By Bill SchmickiBerkshires columnist
Tuesday's presidential elections and the Fed's decision on interest rates have traders rushing to hedge their portfolios or go to cash. It is a little late in the day to take such action.
 
Over the last few weeks, I have been warning readers that the days surrounding the election could prove to be volatile. That situation appears to be taking center stage as we close this week's trading. I also urged investors not to get caught up in the panic and I hope you listened.
 
We are no further along in predicting the election outcomes than last month. The only thing we do know is that the race is too tight to call, and the popular vote will not be a determining factor in the results. The Electoral College will call the shots, so it comes down to the individual states.
 
The consensus on Wall Street is that the U.S. Senate has a high probability of going Republican.  The House is a toss-up. What party gains the majority will depend on whoever wins the presidency. The betting markets have Trump's probability of winning at 63 percent. The polls say it is a dead heat.
 
We may not know who won the race by Tuesday night. It could even take a day or two before there is a definitive result. Congressional winners might take longer than that since some states like California and New York have been notoriously slow in counting ballots in years past. It is fair to assume a period of recounts and legal challenges.
 
That means there may be a period where the country (and markets) will be in limbo. You may remember the Busch-Gore election of 2000 where the election results were contested by Al Gore. It wasn't until Dec. 12, 2000, that the election was decided. The S&P 500 Index fell 8 percent during that month. 
 
Historically, investors have difficulty dealing with the unknown and this time should be no different. That could mean a couple more days if not more, of extreme volatility after the election.
 
On Thursday, the FOMC will announce its interest rate decision. The bond traders expect a 25-basis point reduction in the Fed funds rate. The odds, however, of another cut in December have come way down over the last month.
 
This week's deluge of data paints a picture of a strong economy with third-quarter GDP estimated to be 2.8 percent, slightly down from last quarter's 2.9 percent pace. The most recent update on inflation, the Personal Consumer Expenditures data rose 2.1 percent last month, which was within the range of estimates. But the Fed likes to look at the "core" PCE, which excludes food and energy.
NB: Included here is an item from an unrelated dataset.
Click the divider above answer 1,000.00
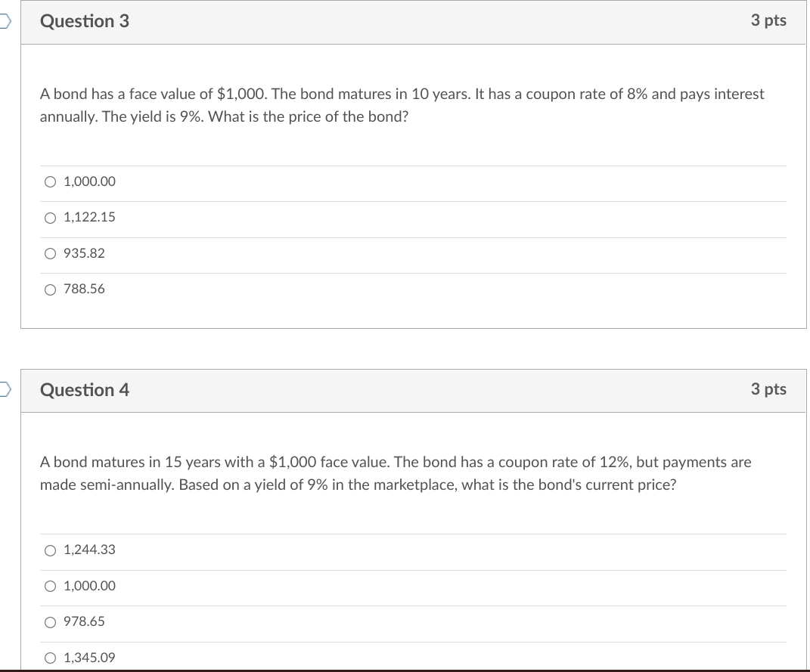The width and height of the screenshot is (810, 672). pos(413,165)
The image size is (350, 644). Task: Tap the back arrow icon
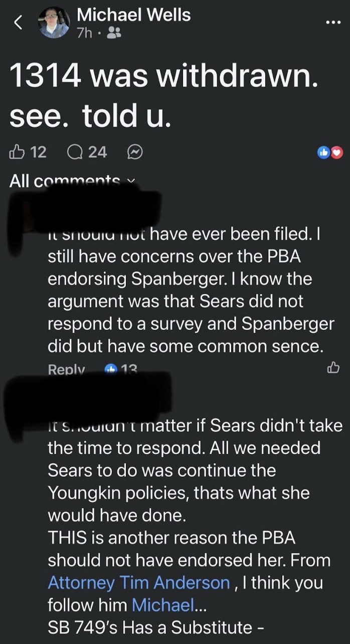click(x=19, y=23)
On that metric inflation is at the same level it was In August showing no improvement.
 
If you look at the inflation data in a different way, it may help you to understand why many voters are unhappy with the state of the economy.  When you divide the inflation rate into discretionary items (eating out, movies, concerts, trips, etc.) versus non-discretionary items (food, fuel, health care, insurance) there is a glaring disconnect between the two. The discretionary inflation rate is down to almost 1 percent growth, but non-discretionary is greater than 5 percent. It shows that lower-income voters, who can only afford the basics, are still getting walloped by inflation.  
 
The non-farm payroll report for October was a big surprise, adding just 12,000 jobs. However, the markets are discounting that number due to the labor disruptions caused by two hurricanes plus strikes at Boeing. In summary, the macroeconomic data reported this week should keep the Fed on track to cut interest rates by another quarter percent next week. As for their plans for future cuts, I expect the Fed will remain data dependent.
 
In the days ahead, financial market volatility should increase. Markets will move quickly on the events as they unfold. I would not be surprised to see a minus-1.9 percent down day, for example, followed by a plus-2 percent up day, followed by another down minus-1 percent day. That is because the short-term movements of the markets are largely in the hands of algorithmic computers, proprietary traders, and ODTE options traders.  
 
Elections, especially this election, will not only impact financial markets but will also affect most people personally.  I get that, but my advice is to stay on the sidelines as far as your portfolios are concerned. Historically, just remember that elections have little to no impact on the market's performance after a few weeks.
 

Bill Schmick is the founding partner of Onota Partners, Inc., in the Berkshires. His forecasts and opinions are purely his own and do not necessarily represent the views of Onota Partners Inc. (OPI). None of his commentary is or should be considered investment advice. Direct your inquiries to Bill at 1-413-347-2401 or email him at bill@schmicksretiredinvestor.com.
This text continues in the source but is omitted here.